Meditation example. Realize that tiniest measure of time where everything takes
place.) This is the idea of suffering in our everyday life. The thoughts we
have, our feelings, our perceptions; everything around us is our own
fabrication. From the example of a car we can conclude that there is nothing we
can identify that is the self. To consider our own fabrication as a permanent
thing is our error. This error is also our own fabrication. If we continue to
regret the error, we are using the same process to create more suffering which we
first regarded as the error. From the definition of empty, we can believe that
almost everything is empty. Everything in the realm of five aggregates has two
associations: cause and consequence.

Everything in
the world is composed of the five aggregates.
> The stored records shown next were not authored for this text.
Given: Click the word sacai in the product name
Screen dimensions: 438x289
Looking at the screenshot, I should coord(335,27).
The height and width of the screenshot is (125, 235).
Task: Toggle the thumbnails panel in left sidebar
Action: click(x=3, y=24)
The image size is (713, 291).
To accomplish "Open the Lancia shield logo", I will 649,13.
Everything in the world is
impermanent and changing. That means our world is changing continuously as
well.

In Buddhist teaching, emptiness is taught as
an approach to meditation. Emptiness is the path to release from suffering.

In fact, I
contradict my own statement. To write we need pen and paper (something to use
the pen on i.e. hard surface) and to write the essay I did not use pen at all
but I still say I have written this essay. This is an example of how in our
daily life we keep on using the words for different things or actions and yet
the action or the thing keeps on changing. This highlights the impermanence. Nor
a thing is permanent nor the idea.

 

Meditation is one of the three divisions of the noble
eightfold path. Meditation is subdivided into three paths; right effort, right mindfulness
and right concentration.

The goal of the meditation is to reach the cause of all
suffering; achieve emptiness to end suffering. It is to be nowhere nor to be everywhere
but to be here.

It is to grasp the moment in which the continuous change is
happening. Much like Zeno’s paradox of motion, the smallest measure of time (from
second to millisecond to nanosecond to yactosecond) with which the future
become the present and the present becomes the past. Meditation manifests
itself with heightened form of concentration and then towards realizing the
nature of things to achieve complete liberation. In Buddhist teaching, emptiness
is an approach to meditation which leads us to release ourselves from suffering.
Having all energy, all focus and all concentration here in the moment.